Samstagnachmittag, und plötzlich ist wieder 1993. Vielleicht beim Werkeln unter der Spüle den Kopf gestoßen – oder Fieberdelirium? Nein, es dämmert langsam, dass es an einer Stimme aus dem Radio liegt. Sie klingt erst vorsichtig unentschieden, dann inbrünstiger, einerseits leidend und doch halb euphorisch. Spätestens bei der Intonation des Wortes „Kä-le-foorn-ja“ wird es vollends klar: Nur Adam Duritz singt so, der Sänger der Counting Crows.

Und da ist also wieder das Jahr 1993 mit deren Borderline-Stimmungshit „Mr. Jones“, dem man für weitere Jahre gar nicht entkommen konnte, mit dem zwischen Sommer und Herbst schwankenden Album „August and Everything After“, das alles auf den Kopf stellte und mitten in der Hochzeit des Grunge-Rocks auf einmal daran erinnerte, dass es auch noch Folk-Rock gab, es also nicht verboten war, herzerweichend Akkordeon zu spielen („Omaha“) und lachend, während alle Nirvana hörten, in die Fußstapfen von Van Morrison und den Hooters zu treten; dass es ziemlich normal war, die Gegend, aus der man kommt, gleichzeitig zu lieben und zu hassen („Round Here“) oder erst irgendwann am frühen Morgen in blauen Häusern neben der grünen Apfelsee endlich einzuschlafen („Perfect Blue Buildings“).
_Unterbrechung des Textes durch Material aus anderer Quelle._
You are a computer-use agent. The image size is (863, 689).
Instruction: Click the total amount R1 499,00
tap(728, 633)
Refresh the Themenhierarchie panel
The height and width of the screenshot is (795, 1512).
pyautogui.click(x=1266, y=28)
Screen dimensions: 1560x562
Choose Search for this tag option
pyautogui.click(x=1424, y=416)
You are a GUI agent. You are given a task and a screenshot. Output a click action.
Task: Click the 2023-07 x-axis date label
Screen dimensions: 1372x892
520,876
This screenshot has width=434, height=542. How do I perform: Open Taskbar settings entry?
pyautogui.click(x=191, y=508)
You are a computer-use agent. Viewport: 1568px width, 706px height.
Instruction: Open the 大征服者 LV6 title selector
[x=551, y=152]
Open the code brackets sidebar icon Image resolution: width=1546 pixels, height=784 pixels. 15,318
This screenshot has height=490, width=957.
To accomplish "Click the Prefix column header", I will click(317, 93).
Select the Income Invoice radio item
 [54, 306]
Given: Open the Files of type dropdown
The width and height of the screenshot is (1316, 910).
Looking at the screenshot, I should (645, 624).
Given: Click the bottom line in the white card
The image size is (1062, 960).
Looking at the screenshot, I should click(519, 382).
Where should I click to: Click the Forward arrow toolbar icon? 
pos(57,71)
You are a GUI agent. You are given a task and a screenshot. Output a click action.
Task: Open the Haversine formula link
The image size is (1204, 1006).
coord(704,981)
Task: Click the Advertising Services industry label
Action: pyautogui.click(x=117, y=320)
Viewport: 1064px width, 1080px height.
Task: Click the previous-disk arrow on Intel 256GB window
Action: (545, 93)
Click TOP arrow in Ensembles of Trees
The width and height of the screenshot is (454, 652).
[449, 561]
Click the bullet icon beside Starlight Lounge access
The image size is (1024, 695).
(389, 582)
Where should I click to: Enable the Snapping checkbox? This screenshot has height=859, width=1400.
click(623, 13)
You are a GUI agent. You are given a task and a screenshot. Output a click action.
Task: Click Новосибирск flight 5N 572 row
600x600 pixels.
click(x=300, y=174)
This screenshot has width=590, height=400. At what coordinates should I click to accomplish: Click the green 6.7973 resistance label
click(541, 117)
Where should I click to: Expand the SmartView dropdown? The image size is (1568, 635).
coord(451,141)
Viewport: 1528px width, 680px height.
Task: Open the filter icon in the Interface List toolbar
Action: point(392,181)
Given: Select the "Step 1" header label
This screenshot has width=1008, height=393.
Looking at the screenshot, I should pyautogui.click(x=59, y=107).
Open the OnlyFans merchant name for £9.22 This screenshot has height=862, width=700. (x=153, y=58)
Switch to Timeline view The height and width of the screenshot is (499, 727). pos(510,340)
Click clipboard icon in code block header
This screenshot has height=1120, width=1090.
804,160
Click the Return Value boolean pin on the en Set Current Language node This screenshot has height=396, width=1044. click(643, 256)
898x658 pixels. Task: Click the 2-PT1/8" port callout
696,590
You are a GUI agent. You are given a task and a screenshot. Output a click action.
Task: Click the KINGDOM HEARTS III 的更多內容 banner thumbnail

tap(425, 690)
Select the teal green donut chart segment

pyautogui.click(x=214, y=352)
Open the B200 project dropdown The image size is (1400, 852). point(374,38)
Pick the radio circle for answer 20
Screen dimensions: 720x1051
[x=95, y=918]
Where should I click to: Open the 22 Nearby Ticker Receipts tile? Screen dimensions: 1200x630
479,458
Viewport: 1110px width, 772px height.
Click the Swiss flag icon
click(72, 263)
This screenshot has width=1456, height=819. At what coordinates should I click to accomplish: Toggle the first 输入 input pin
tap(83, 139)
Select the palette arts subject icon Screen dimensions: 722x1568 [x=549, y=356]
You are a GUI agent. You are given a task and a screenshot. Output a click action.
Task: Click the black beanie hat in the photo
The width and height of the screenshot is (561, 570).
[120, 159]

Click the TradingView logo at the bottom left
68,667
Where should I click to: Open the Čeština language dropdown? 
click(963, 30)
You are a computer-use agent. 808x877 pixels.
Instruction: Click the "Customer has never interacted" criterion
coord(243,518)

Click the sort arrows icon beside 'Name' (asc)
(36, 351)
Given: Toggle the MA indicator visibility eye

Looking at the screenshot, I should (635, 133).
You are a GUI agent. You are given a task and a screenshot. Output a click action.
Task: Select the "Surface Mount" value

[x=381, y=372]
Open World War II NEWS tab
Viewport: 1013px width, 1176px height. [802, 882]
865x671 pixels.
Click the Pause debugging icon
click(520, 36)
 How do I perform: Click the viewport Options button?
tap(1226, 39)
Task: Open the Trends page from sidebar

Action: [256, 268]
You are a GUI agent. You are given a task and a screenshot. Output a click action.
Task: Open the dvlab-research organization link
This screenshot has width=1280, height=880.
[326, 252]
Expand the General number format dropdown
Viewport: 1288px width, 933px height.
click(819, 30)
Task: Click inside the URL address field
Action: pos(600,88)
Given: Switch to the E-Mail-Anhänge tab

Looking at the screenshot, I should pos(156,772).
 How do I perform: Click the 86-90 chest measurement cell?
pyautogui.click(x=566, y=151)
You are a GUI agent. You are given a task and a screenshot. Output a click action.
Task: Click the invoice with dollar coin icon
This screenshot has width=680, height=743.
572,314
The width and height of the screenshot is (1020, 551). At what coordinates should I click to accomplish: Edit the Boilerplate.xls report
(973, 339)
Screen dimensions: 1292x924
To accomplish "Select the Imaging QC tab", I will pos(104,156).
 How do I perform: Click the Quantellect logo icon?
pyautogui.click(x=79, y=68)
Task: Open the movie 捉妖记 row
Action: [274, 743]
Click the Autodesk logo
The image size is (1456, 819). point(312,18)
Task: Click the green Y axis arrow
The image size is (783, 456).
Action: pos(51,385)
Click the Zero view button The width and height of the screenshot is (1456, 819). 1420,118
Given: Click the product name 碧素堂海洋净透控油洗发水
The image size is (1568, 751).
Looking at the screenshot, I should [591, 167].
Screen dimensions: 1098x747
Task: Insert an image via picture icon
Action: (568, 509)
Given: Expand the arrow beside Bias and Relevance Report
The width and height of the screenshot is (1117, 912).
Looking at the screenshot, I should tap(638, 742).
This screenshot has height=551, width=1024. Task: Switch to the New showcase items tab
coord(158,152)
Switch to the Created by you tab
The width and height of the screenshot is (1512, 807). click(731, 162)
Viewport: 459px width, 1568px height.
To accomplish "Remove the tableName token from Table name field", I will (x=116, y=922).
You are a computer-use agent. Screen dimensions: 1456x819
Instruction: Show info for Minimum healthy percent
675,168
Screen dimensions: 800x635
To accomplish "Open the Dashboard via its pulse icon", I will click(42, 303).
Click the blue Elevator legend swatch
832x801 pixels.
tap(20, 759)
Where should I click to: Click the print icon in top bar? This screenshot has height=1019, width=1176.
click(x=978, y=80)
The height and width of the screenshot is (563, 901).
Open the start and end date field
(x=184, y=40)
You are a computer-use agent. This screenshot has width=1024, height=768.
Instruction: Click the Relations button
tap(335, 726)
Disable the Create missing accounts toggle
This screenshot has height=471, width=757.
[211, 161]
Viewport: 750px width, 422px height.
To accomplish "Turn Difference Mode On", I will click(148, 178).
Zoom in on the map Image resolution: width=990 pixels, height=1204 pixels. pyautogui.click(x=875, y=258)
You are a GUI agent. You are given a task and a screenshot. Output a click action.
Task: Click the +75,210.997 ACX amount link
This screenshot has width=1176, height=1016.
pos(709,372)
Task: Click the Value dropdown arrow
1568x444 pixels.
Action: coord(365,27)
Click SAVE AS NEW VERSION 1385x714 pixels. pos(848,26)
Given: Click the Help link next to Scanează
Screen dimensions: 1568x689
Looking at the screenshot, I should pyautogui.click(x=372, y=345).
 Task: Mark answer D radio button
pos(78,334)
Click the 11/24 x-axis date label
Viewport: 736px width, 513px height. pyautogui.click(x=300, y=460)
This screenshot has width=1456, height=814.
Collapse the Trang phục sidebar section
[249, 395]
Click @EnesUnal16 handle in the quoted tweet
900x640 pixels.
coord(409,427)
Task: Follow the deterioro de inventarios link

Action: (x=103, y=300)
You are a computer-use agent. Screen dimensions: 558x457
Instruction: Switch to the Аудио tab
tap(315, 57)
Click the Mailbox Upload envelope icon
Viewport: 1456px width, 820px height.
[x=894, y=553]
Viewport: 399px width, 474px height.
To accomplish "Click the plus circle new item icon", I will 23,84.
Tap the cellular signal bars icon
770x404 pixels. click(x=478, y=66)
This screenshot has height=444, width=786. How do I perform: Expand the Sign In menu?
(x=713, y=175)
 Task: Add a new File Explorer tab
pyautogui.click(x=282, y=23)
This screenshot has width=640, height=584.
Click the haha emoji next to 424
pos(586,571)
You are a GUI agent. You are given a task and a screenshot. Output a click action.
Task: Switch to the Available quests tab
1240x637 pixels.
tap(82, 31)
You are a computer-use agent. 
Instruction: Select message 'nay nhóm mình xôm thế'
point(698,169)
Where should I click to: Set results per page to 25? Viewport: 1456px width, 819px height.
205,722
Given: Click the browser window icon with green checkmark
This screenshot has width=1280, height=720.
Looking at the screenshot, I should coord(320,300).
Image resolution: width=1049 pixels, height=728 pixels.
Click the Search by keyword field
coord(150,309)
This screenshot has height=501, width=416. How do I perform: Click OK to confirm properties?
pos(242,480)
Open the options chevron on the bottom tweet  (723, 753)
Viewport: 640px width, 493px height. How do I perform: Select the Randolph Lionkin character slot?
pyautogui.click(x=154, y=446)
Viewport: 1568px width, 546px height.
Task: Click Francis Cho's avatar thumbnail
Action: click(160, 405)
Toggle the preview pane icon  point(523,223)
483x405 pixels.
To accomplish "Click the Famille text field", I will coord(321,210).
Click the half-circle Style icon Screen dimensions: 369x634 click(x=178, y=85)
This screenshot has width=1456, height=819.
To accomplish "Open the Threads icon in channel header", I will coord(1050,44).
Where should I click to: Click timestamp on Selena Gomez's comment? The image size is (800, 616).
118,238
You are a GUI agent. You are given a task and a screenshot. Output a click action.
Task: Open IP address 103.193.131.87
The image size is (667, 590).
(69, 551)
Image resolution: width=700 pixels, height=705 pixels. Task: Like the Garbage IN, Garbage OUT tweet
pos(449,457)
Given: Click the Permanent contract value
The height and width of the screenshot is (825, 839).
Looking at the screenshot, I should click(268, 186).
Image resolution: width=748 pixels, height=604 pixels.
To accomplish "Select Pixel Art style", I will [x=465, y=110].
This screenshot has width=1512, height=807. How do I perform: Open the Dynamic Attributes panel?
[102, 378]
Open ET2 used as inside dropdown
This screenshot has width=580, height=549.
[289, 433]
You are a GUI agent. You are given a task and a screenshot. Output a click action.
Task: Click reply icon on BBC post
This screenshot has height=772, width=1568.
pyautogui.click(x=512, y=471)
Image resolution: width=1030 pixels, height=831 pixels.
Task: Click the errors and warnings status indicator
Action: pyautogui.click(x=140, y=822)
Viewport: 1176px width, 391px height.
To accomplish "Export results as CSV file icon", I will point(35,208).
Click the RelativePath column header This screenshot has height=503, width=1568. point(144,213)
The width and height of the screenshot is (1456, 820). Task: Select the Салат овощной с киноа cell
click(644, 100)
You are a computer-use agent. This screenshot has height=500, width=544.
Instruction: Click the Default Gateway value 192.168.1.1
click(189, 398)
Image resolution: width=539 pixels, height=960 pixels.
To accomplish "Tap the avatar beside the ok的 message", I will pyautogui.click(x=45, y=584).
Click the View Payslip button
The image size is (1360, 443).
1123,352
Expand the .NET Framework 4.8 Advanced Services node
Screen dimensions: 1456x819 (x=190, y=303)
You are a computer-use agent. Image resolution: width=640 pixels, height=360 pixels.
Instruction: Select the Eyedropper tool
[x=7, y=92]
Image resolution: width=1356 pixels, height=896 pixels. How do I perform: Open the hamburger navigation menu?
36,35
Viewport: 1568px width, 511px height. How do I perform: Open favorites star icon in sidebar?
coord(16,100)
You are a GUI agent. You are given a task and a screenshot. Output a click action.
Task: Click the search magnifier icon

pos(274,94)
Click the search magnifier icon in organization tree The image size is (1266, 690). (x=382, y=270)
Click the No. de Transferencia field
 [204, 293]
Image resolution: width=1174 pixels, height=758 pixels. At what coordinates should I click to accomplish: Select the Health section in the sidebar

Das Album war ein Grower, wie man sagt: Es hatte sich bald allein in den Vereinigten Staaten sieben Millionen Mal verkauft. Eine Band, die aus dem Nichts kam, und ein Sänger, der diese Erfahrung in „Mr. Jones“, geschrieben noch in jener Zeit, gewitzt verarbeitet hatte – an nichts glauben und doch von allem träumen –, standen plötzlich auf der anderen Seite: angekommen unter den besungenen „big stars“.

Es kamen noch ein paar schöne Lieder, dann belanglosere, der Erfolg ebbte langsam wieder ab, dann war die Stimme irgendwann verschwunden. So viele damals junge und gute Bands haben die Jahrtausendwende nicht gut überstanden. Was wurde aus den Spin Doctors, den Crash Test Dummies, aus Dodgy und Del Amitri? Im schlimmsten Fall sogar (man denke etwa an die 4 Non Blondes): nie wieder von gehört.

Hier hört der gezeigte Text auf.